Wir wollen den Aufbruch und wir befinden uns im Aufbruch, ja. Und wir haben wirklich extrem starke Figuren, ein starkes Co-Präsidium. Es wäre falsch, jetzt von Bord zu gehen. Man könnte auch sagen: Es ist last call. Sonst geht die europäische Sozial­demokratie unter. Und ich bin fundamental der Überzeugung, dass es die Sozial­demokratie mehr denn je braucht. Sonst ist der Siegeszug des Kapitals nicht mehr reversibel. Die Privilegien des Kapitals, die es ja eh schon immer hatte – Eigentums­rechte, Patent­rechte, Verrechtlichung von Steuer­privilegien –, nehmen auf globaler Ebene immer weiter zu.

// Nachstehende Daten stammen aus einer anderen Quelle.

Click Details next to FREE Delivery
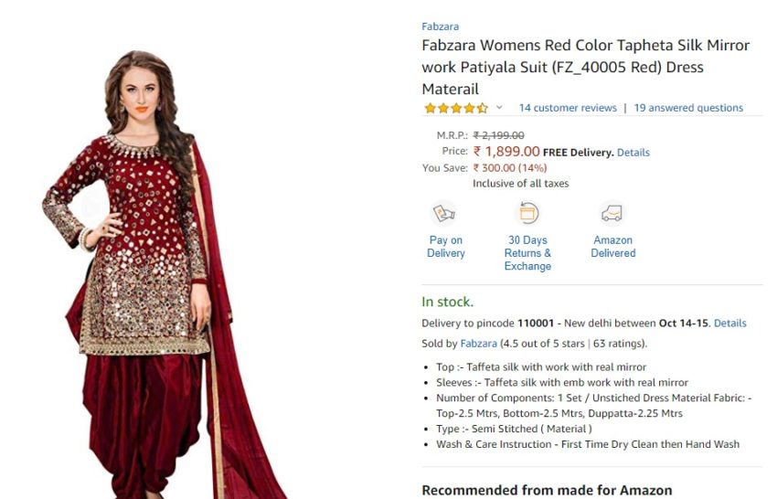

«Ich habe immer einen Weg gefunden, Dinge möglich zu machen, die auf den ersten Blick unmöglich schienen.» Joan Minder

Zum Beispiel?
TTIP. Transatlantisches Freihandels­abkommen. Damit können Konzerne gegen Staaten klagen, weil diese ein Gesetz erlassen. Wenn wir zum Beispiel unser Gentech­moratorium verlängern, kann Monsanto klagen, weil sie ihren gentech­verpfuschten Mais nicht in die Schweiz einführen dürfen. Und wir sind dann entschädigungs­pflichtig. Überlegen Sie sich das mal! Wer denkt sich so was überhaupt aus? Solche neofeudalen Privilegien, wo die Bevölkerung wieder einen Zehnten abzugeben hat, dürfen wir niemals zulassen. Hier hat sich eine dramatische Situation entwickelt, wo es nicht mehr bloss um ein bisschen Umverteilung zugunsten des Kapitals geht. Hier geht es um das Ausschalten der Demokratie und die Verrechtlichung der Neo-Zehnten-Pflicht. Und es ist alles viel perfider geworden. Es gibt niemanden mehr, bei dem man sagen könnte: Kopf ab. Bei den bürgerlichen Revolutionen konnte man sagen: «Da, der Fürst! Kopf ab!» Heute, im Neofeudalismus, hast du das Kapital in Form von raiders, Hedge­fonds, Finanz­gesellschaften, eine bestimmte System­logik, in der sich alles der Bedienung der Eigen­kapital­rendite unterzuordnen hat, die niemand explizit gebaut hat. Es gibt keinen Architekten, dem man sagen könnte: Was hast du für eine Scheiss­hütte gebaut? Es gibt keinen Architekten. Und wir sitzen jetzt in dieser Hütte und finden den Ausgang nicht.

Wenn wir Sie so reden hören, fragen wir uns: Warum genau sind Sie eigentlich je darauf gekommen, dass Sie sich lieber um Velowege in Zürich kümmern sollten?
Es gibt auch viel Frustration in Bern. Zucker­rüben zum Beispiel. Keinen ordentlichen Gegen­vorschlag für die Konzern­verantwortungs­initiative durch­zubringen. Oder Tag und Nacht für ein Covid-Gesetz zu arbeiten und dann nur die Hälfte durch­zukriegen. Mir passiert es heute häufiger, dass ich denke: Was mache ich da eigentlich? Da sagst du dir schon auch mal: Lieber bauen wir sieben neue Velowege, denn das ist real stuff. Velowege meine ich übrigens metaphorisch. Zürich ist halt meine Stadt, ich liebe sie. Ich bin beseelt von ihr, und ich mache im Hinter­grund viel für sie. Ich will nicht, dass mein Zürich zu einem Monaco am See wird. Aber wir sind leider auf bestem Weg dazu. Und das will ich nicht. Das geht nicht. Das lasse ich nicht zu.